Colorless crystals; yield 0.270 g (69%); m.p.: 253-255 °C; 1H NMR: δ = 12.20 (bs, 1H, NH), 8.93 (s, 1H, H-5′), 7.97 (d, J = 8.8 Hz, 2H, H–o), 7.43 (d, J = 9.0 Hz, 1H, H-8), 7.34 (dd, J = 9.0 Hz, 2.5 Hz, 1H, H-7), 7.22 (d, J = 8.8 Hz, 2H, H-m), 6.90 (d, J = 2.5 Hz, 1H, H-5), 6.85 (s, 1H, H-3), 5.41 (s, 2H, H-4a′), 3.68 (s, 3H, H-6a), 2.54 (s, 3H, H-b) ppm; 13C NMR: δ = 196.28 (C-a), 161.69 (C-p), 160.47 (C-2), 154.50 (C-6), 143.03, 142.83 (C-4′,4), 134.07 (C-8a), 130.46 (C-o), 130.27 (C-i), 126.67 (C-5′), 121.00 (C-5′), 118.06 (C-7), 117.44 (C-3), 114.83 (C-8), 114.61 (C-m), 105.53 (C-5), 61.06 (C-4a′), 55.37 (C-6a), 26.39 (C-b) ppm; 15N NMR: δ = 364.3 (N-2′), 358.1 (N-3′), 247.9 (N-1′), 151.3 (N-1) ppm.

4-[4-[(4-Acetylphenoxy)methyl]-1H-1,2,3-triazol-1-yl]-1-methylquinolin-2(1H)-one (5h, C21H18N4O3)
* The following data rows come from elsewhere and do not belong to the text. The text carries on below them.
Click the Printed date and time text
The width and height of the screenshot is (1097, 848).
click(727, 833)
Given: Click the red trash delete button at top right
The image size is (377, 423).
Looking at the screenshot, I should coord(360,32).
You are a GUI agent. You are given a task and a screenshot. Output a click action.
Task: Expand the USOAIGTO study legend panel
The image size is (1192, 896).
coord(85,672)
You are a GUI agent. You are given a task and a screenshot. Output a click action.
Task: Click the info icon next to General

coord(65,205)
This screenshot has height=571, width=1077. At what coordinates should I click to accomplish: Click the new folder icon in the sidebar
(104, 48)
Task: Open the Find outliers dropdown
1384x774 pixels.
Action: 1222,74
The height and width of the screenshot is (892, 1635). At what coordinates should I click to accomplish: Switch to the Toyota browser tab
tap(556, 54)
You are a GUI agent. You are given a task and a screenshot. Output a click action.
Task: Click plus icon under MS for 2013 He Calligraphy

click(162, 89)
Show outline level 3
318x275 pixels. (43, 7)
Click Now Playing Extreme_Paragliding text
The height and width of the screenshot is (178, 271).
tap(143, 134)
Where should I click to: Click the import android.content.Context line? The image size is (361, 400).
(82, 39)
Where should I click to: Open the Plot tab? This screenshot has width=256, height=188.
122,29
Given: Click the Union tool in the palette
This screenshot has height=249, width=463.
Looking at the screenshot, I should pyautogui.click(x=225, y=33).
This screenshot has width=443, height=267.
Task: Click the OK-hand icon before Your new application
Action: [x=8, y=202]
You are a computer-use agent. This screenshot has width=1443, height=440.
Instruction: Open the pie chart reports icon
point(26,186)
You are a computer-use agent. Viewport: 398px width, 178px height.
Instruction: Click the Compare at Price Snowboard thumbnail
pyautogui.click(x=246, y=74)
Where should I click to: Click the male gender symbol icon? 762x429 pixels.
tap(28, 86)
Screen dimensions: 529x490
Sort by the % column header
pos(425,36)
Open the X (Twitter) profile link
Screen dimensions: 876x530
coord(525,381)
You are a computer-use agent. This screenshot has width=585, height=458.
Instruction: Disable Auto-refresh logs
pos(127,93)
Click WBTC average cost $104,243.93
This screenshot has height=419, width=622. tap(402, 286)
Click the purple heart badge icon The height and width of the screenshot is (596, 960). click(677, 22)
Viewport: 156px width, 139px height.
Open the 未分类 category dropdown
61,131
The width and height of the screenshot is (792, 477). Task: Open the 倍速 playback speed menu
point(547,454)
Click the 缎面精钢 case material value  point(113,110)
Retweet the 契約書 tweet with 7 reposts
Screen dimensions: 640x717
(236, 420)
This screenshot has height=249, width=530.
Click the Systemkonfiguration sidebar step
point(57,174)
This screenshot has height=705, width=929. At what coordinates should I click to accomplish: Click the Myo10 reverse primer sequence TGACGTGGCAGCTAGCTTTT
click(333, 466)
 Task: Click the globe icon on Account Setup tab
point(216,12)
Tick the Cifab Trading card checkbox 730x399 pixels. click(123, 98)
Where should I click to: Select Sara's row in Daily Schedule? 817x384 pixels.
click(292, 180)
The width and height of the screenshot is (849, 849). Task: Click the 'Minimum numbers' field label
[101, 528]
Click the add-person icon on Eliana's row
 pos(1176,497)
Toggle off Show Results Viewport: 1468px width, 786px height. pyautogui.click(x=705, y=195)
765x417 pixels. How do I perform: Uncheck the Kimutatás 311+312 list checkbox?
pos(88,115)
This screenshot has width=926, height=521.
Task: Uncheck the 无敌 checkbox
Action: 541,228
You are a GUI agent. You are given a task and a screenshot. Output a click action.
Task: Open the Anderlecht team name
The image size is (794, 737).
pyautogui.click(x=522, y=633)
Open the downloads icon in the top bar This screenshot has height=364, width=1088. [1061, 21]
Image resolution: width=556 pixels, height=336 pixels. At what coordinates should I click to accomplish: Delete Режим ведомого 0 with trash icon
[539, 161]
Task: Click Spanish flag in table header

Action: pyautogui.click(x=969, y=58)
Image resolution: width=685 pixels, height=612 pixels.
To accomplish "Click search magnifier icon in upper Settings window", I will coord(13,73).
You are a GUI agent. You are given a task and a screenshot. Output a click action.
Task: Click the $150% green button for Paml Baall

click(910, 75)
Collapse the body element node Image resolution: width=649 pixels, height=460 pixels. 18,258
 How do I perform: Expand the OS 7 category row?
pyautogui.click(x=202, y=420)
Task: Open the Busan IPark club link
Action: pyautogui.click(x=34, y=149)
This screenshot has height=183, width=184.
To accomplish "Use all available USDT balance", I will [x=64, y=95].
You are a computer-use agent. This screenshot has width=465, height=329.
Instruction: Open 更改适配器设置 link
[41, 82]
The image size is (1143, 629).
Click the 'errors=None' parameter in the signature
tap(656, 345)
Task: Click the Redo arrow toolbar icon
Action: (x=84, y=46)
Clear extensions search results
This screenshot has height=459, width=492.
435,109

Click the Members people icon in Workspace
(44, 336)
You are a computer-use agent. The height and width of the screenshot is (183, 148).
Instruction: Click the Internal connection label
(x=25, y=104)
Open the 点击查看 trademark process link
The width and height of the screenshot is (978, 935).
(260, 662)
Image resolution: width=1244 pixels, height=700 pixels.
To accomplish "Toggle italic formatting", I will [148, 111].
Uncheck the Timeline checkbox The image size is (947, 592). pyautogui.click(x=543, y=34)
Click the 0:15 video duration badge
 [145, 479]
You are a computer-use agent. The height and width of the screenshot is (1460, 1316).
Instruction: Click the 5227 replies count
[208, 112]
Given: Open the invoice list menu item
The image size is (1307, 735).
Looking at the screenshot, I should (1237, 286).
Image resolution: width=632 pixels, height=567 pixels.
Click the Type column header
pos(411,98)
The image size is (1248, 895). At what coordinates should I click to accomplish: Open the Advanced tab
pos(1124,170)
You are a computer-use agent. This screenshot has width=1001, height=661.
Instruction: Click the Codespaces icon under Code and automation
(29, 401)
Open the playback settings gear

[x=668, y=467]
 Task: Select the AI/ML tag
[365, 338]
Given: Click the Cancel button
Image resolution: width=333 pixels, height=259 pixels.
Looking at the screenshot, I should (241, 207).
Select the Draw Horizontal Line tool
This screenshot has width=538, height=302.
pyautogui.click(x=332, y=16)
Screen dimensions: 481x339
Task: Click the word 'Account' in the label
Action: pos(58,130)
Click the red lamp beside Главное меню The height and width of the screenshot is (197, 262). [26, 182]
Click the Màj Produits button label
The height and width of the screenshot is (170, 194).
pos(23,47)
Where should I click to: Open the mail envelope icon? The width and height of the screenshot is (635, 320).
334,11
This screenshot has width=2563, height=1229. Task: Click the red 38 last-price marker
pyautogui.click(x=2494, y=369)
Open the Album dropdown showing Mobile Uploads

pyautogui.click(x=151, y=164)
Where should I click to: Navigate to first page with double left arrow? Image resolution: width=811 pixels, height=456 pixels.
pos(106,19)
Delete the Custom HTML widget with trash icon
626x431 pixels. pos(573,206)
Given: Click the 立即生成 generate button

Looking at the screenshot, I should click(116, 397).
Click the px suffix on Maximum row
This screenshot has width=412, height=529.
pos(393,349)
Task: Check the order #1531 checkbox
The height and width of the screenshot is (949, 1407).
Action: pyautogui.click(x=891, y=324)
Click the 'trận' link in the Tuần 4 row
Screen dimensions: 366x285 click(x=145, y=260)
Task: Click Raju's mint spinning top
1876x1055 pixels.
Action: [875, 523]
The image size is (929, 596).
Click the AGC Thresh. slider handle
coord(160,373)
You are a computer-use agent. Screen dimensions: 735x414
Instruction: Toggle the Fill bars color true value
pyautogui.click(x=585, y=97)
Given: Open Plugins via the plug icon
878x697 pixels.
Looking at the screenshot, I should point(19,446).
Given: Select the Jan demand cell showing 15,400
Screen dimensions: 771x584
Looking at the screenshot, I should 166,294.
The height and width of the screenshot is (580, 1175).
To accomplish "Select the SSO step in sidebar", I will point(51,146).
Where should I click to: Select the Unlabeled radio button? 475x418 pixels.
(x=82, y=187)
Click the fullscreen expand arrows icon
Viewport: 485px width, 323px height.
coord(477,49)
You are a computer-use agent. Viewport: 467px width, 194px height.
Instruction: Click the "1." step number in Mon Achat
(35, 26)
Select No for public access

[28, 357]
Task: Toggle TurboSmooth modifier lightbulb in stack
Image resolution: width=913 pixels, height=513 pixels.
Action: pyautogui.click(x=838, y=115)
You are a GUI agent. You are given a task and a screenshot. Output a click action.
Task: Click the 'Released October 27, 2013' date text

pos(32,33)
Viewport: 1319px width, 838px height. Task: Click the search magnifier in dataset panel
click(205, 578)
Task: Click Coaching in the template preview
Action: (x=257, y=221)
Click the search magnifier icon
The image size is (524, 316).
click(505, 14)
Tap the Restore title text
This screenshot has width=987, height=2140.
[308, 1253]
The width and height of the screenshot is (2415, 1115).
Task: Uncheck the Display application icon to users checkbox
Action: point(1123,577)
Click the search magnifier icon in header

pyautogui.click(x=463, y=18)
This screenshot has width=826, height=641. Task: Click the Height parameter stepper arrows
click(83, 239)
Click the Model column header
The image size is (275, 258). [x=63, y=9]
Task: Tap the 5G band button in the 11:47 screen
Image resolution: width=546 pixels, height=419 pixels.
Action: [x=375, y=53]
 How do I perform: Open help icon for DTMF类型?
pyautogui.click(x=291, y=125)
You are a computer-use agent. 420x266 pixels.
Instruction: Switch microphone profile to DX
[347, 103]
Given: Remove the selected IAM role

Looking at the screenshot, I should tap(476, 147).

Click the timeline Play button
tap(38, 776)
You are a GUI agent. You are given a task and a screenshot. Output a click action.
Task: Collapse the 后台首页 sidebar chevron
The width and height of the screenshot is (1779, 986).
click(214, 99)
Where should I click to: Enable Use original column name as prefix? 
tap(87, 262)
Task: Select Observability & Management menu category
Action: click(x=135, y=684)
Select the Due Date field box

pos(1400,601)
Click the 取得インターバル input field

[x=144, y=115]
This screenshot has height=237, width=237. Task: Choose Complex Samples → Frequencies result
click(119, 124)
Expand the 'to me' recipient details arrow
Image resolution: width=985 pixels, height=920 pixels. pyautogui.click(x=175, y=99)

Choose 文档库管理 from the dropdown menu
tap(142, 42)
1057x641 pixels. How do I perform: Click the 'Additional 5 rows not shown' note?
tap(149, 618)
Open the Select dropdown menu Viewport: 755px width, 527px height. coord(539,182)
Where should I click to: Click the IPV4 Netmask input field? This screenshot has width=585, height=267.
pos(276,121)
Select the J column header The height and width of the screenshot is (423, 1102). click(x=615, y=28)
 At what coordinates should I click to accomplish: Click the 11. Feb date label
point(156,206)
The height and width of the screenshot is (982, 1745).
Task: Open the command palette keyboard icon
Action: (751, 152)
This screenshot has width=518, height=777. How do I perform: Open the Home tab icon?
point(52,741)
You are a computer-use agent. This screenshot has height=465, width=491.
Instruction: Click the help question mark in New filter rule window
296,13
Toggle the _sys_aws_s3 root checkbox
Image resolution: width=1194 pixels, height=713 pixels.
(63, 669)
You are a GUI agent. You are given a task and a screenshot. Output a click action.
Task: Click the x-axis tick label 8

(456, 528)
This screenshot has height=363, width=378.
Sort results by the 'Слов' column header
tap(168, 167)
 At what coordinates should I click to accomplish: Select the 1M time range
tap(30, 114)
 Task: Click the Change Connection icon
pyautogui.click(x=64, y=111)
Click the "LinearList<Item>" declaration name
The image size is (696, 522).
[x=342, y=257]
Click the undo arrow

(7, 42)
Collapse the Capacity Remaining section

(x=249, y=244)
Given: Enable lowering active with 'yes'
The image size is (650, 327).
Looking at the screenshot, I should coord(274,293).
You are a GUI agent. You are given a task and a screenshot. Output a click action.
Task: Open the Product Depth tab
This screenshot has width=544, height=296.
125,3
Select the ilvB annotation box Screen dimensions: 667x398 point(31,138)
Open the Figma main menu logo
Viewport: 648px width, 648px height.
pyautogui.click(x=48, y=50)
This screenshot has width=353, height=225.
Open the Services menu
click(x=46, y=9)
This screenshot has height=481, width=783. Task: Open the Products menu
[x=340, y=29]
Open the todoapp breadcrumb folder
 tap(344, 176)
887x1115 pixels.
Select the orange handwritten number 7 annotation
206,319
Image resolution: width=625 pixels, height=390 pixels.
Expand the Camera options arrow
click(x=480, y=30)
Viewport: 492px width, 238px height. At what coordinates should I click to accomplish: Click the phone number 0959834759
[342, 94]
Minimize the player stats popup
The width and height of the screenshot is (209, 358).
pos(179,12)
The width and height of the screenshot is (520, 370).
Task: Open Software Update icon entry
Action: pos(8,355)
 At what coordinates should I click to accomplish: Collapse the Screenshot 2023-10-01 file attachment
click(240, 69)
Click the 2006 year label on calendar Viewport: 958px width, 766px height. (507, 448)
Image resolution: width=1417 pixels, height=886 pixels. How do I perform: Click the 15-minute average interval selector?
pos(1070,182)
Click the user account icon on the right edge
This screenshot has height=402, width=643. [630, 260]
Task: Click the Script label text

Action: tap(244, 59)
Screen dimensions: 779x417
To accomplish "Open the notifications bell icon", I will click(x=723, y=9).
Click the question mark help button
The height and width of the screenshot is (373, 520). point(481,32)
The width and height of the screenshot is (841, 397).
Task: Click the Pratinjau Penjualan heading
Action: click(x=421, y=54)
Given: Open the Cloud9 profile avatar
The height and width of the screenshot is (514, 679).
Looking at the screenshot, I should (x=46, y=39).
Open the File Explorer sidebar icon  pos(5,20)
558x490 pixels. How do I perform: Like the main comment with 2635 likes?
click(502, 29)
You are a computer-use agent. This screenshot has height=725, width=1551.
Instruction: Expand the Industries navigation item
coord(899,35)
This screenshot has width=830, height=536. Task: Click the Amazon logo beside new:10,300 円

Colorless crystals; yield: 0.250 g (67%); m.p.: 218-220 °C; IR (KBr): \(\bar{\nu }\) = 2895 (Ali-H), 1679, 1667 (CO), 1598 (C=C) cm−1; 1H NMR: δ = 8.90 (s, 1H, H-5′), 7.98 (d, 2H, J = 8.6 Hz, H-o), 7.79 (t, 1H, J = 7.6 Hz, H-7), 7.74 (d, 1H, J = 8.4 Hz, H-8), 7.45 (d, 1H, J = 8.0 Hz, H-5), 7.35 (t, 1H, J = 7.4 Hz, H-6), 7.23 (d, 2H, J = 8.6 Hz, H-m), 7.00 (s, 1H, H-3), 5.41 (s, 2H, -4a′), 3.73 (s, 3H, H-1a), 2.54 (s, 3H, H-b) ppm; 13C NMR: δ = 196.30 (C-a), 161.75 (C-p), 160.27 (C-2), 142.76, 142.57 (C-4,4′), 140.12 (C-8a), 132.35 (C-7), 130.48 (2C-o), 130.28 (C-i), 127.01 (C-5′), 124.41 (C-5), 122.75 (C-6), 117.27 (C-3), 115.60 (C-8), 115.50 (C-4a), 114.61 (2C-m), 61.07 (C-4a′), 29.59 (C-1a), 26.41 (C-b) ppm; 15N NMR: δ = 358.1 (N-3′), 246.8 (N-1′), 148.0 (N-1) ppm; MS (FAB): m/z (%) = 374 (M+, 100).